### Written exercise
Rewrite the records as a numbered list with blank lines omitted, beginning at the line that contains "Collapse panel with the back arrow" and stopping after the line that contains "coord(175,473)". What does that list look like?

### Extracted information

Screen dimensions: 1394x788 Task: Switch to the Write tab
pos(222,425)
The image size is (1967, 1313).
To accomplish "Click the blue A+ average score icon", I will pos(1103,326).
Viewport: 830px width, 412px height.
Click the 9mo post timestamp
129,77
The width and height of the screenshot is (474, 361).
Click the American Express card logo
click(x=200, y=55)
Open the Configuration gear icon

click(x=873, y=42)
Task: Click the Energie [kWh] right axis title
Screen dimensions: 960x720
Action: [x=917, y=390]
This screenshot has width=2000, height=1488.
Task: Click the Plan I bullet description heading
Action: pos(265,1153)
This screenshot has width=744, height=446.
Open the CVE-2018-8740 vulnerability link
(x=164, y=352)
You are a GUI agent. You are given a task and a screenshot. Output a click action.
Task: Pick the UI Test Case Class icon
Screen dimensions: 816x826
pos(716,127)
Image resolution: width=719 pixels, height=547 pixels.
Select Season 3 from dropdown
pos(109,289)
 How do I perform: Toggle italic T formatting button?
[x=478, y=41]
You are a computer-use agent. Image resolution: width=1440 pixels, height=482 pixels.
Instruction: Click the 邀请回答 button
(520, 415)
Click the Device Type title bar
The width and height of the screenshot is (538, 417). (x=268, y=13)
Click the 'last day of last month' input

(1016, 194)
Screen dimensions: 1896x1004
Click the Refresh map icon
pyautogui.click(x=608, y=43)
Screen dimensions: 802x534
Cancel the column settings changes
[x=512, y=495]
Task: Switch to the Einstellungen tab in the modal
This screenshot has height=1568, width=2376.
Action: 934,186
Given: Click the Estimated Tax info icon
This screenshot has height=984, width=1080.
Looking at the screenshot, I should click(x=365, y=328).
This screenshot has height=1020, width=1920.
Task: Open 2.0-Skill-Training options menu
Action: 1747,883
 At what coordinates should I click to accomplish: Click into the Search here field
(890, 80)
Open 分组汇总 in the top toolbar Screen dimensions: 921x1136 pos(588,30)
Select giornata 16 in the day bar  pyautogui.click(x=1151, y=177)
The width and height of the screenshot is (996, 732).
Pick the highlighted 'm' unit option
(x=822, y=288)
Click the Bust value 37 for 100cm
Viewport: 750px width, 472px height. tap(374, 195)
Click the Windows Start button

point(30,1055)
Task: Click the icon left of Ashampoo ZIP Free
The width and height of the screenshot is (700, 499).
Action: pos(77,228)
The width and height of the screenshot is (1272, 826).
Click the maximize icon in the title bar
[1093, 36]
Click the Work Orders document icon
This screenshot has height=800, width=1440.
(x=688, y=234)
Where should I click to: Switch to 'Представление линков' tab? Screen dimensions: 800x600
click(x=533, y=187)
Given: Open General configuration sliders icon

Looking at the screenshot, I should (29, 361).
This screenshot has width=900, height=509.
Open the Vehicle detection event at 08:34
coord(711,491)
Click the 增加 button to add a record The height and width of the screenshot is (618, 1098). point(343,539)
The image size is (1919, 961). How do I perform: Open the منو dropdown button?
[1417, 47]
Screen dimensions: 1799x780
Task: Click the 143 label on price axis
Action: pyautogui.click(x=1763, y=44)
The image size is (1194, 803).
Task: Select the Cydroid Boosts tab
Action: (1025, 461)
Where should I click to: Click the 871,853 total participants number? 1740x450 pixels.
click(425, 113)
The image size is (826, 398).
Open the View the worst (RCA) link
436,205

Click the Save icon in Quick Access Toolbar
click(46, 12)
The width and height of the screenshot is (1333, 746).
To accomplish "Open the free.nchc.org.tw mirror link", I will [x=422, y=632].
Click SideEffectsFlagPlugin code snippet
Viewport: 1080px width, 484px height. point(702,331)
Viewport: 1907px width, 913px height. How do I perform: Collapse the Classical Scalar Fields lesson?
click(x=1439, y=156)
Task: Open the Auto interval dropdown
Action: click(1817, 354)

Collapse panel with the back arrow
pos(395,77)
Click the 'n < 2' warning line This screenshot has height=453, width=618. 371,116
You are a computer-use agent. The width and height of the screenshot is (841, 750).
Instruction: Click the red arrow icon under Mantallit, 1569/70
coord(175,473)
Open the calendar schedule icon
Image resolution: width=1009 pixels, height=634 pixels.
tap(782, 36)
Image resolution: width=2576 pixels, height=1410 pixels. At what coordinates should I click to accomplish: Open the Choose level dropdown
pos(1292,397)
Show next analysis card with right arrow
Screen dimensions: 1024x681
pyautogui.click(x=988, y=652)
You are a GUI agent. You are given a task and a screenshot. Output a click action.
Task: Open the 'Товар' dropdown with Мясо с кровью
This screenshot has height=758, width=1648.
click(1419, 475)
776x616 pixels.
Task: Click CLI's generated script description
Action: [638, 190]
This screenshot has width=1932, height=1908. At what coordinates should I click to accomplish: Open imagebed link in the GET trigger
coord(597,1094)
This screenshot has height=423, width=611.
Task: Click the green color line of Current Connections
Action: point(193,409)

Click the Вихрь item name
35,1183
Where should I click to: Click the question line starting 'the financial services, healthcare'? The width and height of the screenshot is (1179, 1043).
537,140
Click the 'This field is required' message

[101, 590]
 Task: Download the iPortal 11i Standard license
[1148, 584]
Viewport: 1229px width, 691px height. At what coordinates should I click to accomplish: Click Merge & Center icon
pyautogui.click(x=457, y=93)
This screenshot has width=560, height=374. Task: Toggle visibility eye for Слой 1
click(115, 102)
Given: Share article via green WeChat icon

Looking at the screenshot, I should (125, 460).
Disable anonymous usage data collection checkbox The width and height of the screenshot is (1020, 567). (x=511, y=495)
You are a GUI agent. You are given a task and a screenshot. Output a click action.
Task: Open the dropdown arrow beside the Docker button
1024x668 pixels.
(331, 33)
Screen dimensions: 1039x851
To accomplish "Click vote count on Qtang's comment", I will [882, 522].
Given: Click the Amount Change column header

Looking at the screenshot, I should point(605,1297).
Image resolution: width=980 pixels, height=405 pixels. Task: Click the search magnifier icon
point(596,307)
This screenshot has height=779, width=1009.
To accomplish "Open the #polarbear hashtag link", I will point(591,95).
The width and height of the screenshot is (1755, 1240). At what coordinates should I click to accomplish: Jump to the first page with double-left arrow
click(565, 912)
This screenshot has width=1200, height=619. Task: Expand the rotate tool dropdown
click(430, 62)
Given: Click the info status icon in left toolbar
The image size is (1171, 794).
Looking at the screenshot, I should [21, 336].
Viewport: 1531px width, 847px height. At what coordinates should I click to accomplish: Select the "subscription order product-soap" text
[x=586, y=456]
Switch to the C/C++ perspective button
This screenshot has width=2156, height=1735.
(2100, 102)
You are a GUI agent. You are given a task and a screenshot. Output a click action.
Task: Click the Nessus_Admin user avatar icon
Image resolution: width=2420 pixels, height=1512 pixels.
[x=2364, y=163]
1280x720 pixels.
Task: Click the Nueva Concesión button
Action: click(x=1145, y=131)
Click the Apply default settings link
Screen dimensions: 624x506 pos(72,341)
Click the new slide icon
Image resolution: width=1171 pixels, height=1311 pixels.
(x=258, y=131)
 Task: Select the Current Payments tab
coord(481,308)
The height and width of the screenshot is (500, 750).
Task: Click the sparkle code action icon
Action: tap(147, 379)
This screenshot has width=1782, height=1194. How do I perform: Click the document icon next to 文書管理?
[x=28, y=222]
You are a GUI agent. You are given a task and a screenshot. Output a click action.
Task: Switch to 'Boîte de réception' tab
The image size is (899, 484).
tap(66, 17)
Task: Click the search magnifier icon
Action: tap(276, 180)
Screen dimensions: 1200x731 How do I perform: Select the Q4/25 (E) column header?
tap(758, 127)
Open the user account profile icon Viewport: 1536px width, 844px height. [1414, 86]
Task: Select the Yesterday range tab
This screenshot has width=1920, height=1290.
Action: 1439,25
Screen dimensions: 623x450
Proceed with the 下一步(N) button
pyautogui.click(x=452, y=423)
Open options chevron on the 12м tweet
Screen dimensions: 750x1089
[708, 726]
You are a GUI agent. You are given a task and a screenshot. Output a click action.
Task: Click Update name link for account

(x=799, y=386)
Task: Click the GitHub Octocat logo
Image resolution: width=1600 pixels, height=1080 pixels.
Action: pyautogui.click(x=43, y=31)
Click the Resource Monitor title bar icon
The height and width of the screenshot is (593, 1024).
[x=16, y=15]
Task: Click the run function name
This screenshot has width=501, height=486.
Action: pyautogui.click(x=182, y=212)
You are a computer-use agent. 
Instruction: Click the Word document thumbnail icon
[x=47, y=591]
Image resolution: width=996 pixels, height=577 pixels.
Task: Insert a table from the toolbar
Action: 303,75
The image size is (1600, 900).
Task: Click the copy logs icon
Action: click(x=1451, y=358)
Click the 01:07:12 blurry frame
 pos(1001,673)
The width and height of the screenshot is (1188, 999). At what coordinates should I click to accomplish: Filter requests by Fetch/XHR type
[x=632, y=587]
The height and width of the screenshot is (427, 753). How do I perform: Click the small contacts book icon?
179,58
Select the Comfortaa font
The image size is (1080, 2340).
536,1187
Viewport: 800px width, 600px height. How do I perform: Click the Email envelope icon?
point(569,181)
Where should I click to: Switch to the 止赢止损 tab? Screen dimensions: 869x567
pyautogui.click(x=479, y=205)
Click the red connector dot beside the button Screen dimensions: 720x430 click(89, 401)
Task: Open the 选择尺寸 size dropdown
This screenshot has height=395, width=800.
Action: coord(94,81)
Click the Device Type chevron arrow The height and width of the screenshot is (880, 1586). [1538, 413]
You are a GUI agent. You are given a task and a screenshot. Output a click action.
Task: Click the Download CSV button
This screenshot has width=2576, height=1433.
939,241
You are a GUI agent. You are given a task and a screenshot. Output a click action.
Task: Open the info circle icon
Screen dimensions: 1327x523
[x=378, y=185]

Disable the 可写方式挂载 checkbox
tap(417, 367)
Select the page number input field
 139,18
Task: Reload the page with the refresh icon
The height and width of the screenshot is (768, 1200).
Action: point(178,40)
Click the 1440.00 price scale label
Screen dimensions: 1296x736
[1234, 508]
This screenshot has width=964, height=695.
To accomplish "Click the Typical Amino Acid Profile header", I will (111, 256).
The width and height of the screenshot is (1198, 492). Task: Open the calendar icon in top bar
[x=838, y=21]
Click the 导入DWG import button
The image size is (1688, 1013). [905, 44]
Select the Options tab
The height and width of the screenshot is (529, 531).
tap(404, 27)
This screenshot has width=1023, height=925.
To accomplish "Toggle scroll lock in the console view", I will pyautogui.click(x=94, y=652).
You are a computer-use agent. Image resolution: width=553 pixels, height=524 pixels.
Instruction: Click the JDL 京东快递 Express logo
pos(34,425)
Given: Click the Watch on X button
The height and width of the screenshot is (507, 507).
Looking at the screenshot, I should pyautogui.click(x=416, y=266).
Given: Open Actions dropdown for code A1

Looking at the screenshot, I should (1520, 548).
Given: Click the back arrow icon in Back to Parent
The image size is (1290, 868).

### Expected answer
1. Collapse panel with the back arrow
2. pos(395,77)
3. Click the 'n < 2' warning line This screenshot has height=453, width=618. 371,116
4. You are a computer-use agent. The width and height of the screenshot is (841, 750).
5. Instruction: Click the red arrow icon under Mantallit, 1569/70
6. coord(175,473)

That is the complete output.